Darling is a partner in a network of medical clinics that provide care coordination for people with complex diseases. Three of her four kidshave a rare condition called autoimmune encephalitis in which their immune systems can cause debilitating inflammation of the brain. Darling says that when her son got hand, foot and mouth disease, a common childhood virus that’s generally mild, it took him two years to fully recover.

“Getting covid is just not an option for my kids to stay functional,” she says.

Occasionally Darling feels frustrated toward people who opt not to don masks in shared spaces like doctor’s offices and pharmacies, but mostly she’s upset that federal health agencies aren’t issuing stricter guidelines. She worries that people walking around maskless in crowded spaces don’t have enough information about the potential dangers of long-term covid damage, especially from multiple infections.

“I really feel sorry for them,” she says. “Because they don’t know what they’re doing to their bodies, what they’re doing to their brains. I believe if people are given the right information, nine times out of ten they’ll make the right choices.”

There have been costs to her own approach. The family moved from Colorado to Delaware in late 2020, but Darling says her husband couldn’t take the seclusion anymore and moved back to Colorado. “He was just done,” she says. Her oldest daughter, a 21-year-old former theater kid who long dreamed of being a performer, has had to rethink her career path. And when one of Darling’s sisters had a new baby this year, the sister asked when Darling would come to meet the child.

“I said, ‘I really want to see your baby, I love all the pictures,” she recalls, but are you going to take the week off before we come and then the week while we’re there?’ And she said, ‘Well, no. I can’t really do that.’” The visit never happened, Darling says.

She doesn’t fault her sister, or even her husband. “It is what it is,” she says. “I’ve seen big rifts — people who don’t even speak to their family members any more. I just need to be practical and know how I can keep my family safe.”

Ariella Cohen Coleman does harbor some resentment.

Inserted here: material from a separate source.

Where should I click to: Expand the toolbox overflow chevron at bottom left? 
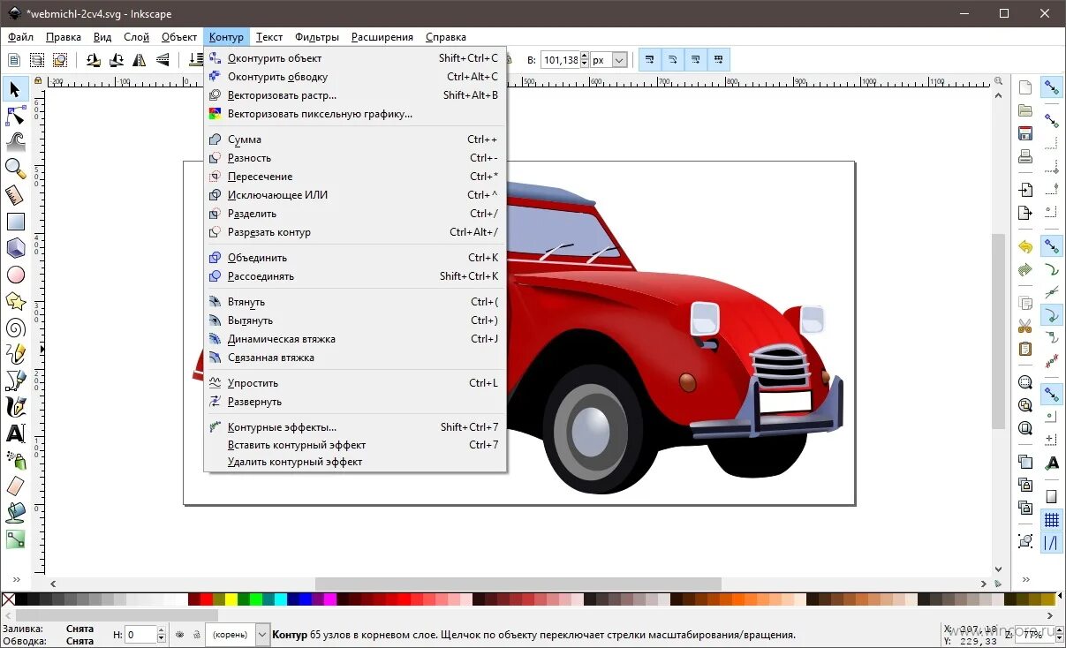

“We’d be more comfortable going out into the world if people would just show people some respect and put on a mask,” says Cohen Coleman, who has a constellation of genetic conditions that trigger severe immune system responses. She worries an infection could be lethal.

At the start of the pandemic, the health-care attorney felt a renewed sense of solidarity. Finally it seemed like people understood a little bit of what it’s like for her to live with chronic illness, to stay home all the time, to be in seclusion.

“In the early days of the pandemic people were checking on each other,” she says.

These days she feels more alone than ever.

“It’s absolutely more isolating now,” she says. “It makes me feel kind of left behind and forgotten.”